Multimodal models can work with more than one type of input or output, like text plus images, or images plus audio.
Everyday example: you upload a photo of a fridge and ask, “What can I cook with this?”, or you paste notes and ask for a slide outline with speaker notes.
If you see lots of terms piled together in marketing pages, it can help to compare against a neutral glossary, such as Zendesk’s generative AI glossary of key terms.
Buzzwords that affect trust and safety (and what beginners should watch for)
Some terms aren’t just jargon, they point to real risks. These show up at school, at work, and in everyday browsing.
Hallucinations: when AI sounds confident but is wrong
A hallucination is when an AI system produces information that sounds plausible but is false, made up, or unsupported.
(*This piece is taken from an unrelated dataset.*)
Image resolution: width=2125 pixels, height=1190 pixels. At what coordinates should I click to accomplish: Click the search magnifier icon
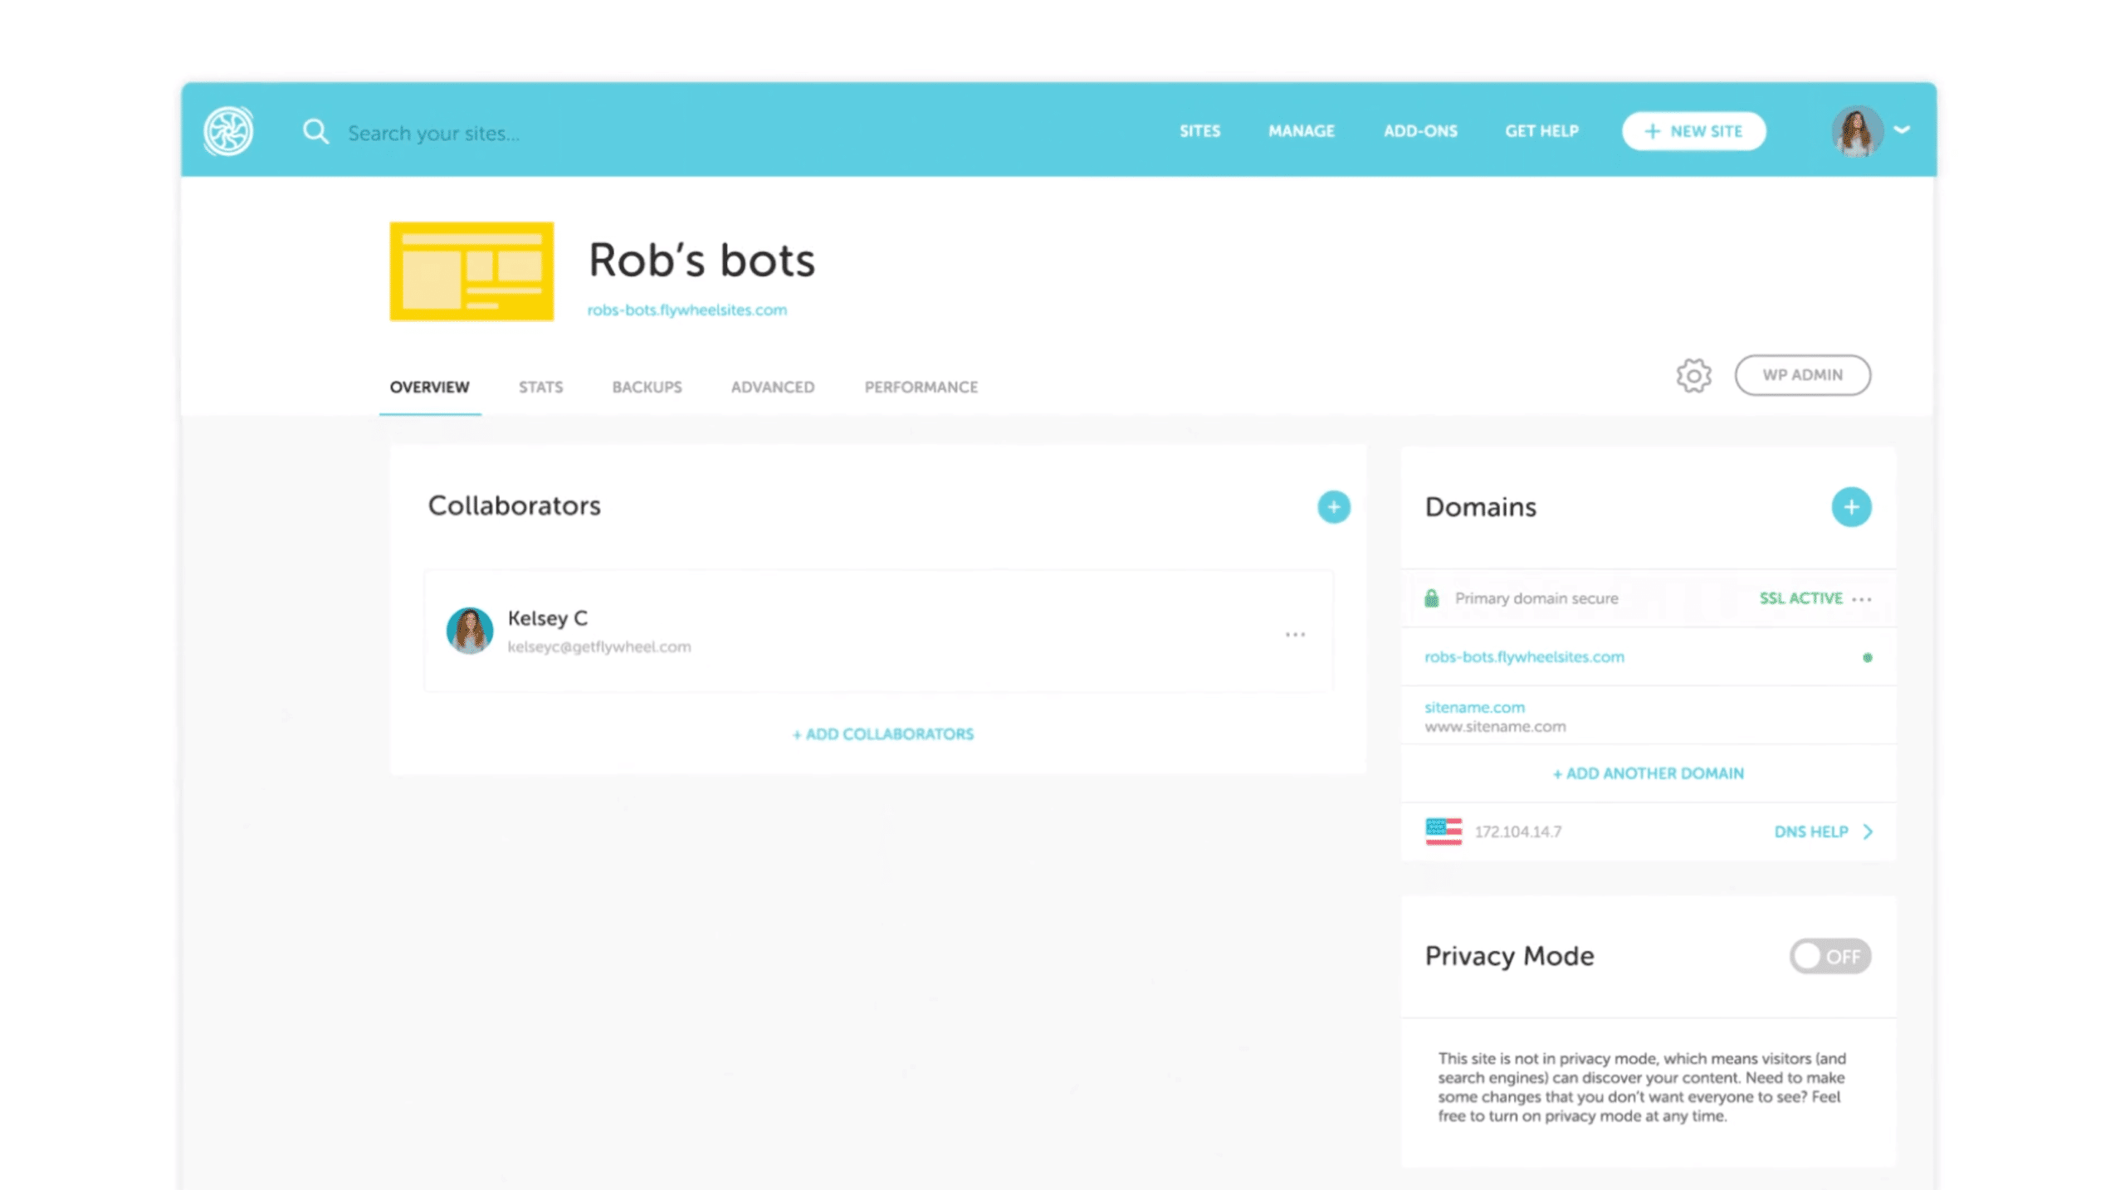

This happens because an LLM is built to generate likely text, not to “know” facts in the way a database does.
It can look like: invented citations, wrong dates, fake legal cases, or confident summaries of things that never happened.
Quick checks that actually help:
- Ask for sources, then open them and confirm they exist.
- Cross-check names, dates, and numbers with a second source you trust.
- If it’s important, test the question in a different tool or search engine.
- Don’t use AI as the only authority for health, legal, or money decisions.
Bias: how unfair data can create unfair outputs
Bias means the system learns patterns from its training data that lead to unfair results for some people. It’s not always about bad intent, it’s often about skewed data, missing context, or shortcuts the model finds.
Concrete examples include: CV screening that favours certain schools or backgrounds, face recognition that works worse for some skin tones, or content moderation that treats dialects differently.
Practical ways organisations reduce harm include: using more diverse data, testing outputs across groups, adding human review, and limiting AI use in high-stakes decisions. As a user, treat AI outputs as a suggestion, not a verdict.
“Next level” terms you see in marketing: agents, reinforcement learning, and AGI
These words show up in product pitches because they sound powerful. They can be real, but they’re easy to stretch.
AI agents: tools that can plan and do tasks for you
An AI agent is a system that can take steps towards a goal, often by calling tools (like calendars, email, search, or spreadsheets) and deciding what to do next.
Everyday example: sorting incoming emails, drafting replies, proposing meeting times, then creating the calendar invite.
What it’s not: a fully trusted assistant that should be given free rein. Safety basics matter: limit permissions, require confirmations for sending messages or spending money, and keep a human in the loop.
Reinforcement learning: learning by trial and error
Reinforcement learning (RL) trains a system using rewards and penalties. It tries actions, gets feedback (good or bad), and adjusts to get more reward over time.
Everyday example: game-playing AI improving through many simulated matches, or a robot learning how to balance by repeating movements. RL is not the same thing as “trained on the internet”, it’s a different training setup based on feedback loops.
AGI: the term that means “human-level AI”, and why it is debated
Artificial general intelligence (AGI) usually means AI with broad, human-like ability across many tasks, not just one skill. People use the term differently, which is why debates get messy.
Most tools today are specialised. A chatbot can write an email and explain a recipe, but it doesn’t have human common sense, real-world experience, or reliable judgement. Headlines often compress this into “AGI is near” or “AGI is here”, when the truth depends on definitions and on what the system can do without support.
Conclusion
Most AI buzzwords fall into three buckets: how systems learn (ML, deep learning, RL), how they handle language and media (LLMs, tokens, multimodal), and what risks you need to manage (hallucinations, bias). Save this list and come back to it when a product claims it’s “AI-powered”. Look for clear examples, stated limits, and checks you can run yourself. A little scepticism is a healthy superpower in 2026.